Değerli milletvekilleri, toprak, Anadolu insanı için candır, kandır, evlattır; hayatın olmaz ise olmazı, geçim kaynağıdır. Anadolu insanı çok çaresiz kalmadıkça, bıçak kemiğe dayanmadıkça tarlasını ve toprağını satmaz. Şimdi soruyorum: Devletimizin ve ülkemizin varlığını koruyup sürdürebilmesi için son çare olarak toprak satma noktasına mı gelinmiştir?
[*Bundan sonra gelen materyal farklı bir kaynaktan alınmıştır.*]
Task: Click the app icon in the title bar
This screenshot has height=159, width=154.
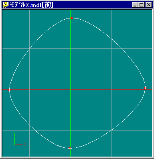Action: click(x=6, y=5)
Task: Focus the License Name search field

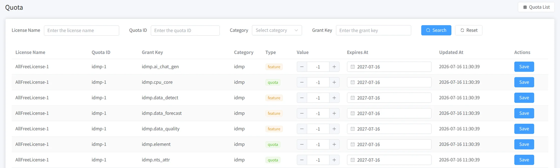Action: pos(81,30)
Para sağlamak için topraklarımızın satışından medet umar hâle gelinmişse bu Hükûmetin başarısızlığının en belirgin bir göstergesidir. İnsanlık tarihi boyunca bütün savaşlar toprağı korumak için yapılmıştır. Ülke toprağı namustur, şehit kanıdır; ecdadın kanıyla, canıyla bizlere emanetidir. Emanete ihanet etmenin bedeli ise çok ağırdır.
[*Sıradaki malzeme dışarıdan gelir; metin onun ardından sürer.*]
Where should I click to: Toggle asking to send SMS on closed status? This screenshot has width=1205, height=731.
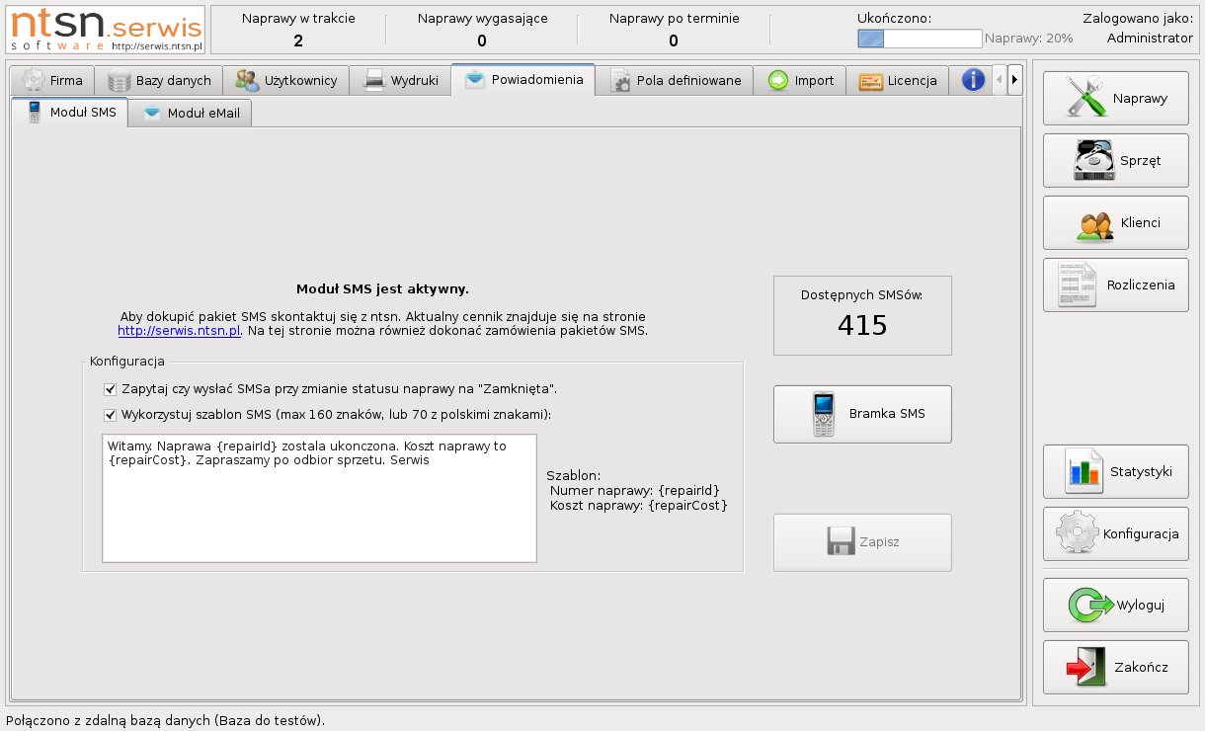[110, 390]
Değerli milletvekilleri, iktidar, yabancılara mülk satışı konusunda anlaşılmaz bir telaş içinde, gereken düzenleme ve altyapıyı oluşturmadan, tabiri caizse yangından mal kaçırırcasına bina ve arazi satma çabasındadır. Tasarının 2’nci maddesi, ilgili kurum ve kuruluşlarca yabancıların taşınmaz ve sınırlı ayni hak edinemeyecekleri alanların yüz ölçümlerini, ilçelerin uygulama imar planı ve mevzi imar planı sınırları içerisinde kalan toplam alanların yüz ölçümlerinin kanunun yürürlük tarihinden itibaren üç ay içinde valiliklerce komisyonlara bildirilmesini hükme bağlamaktadır. Yani önceden belirlenmesi gereken kriterler ve bu kriterlere göre çıkarılması gereken yasa, ne hikmetse, önce çıkarılıp sonra düzenleme yapılmasını içermektedir.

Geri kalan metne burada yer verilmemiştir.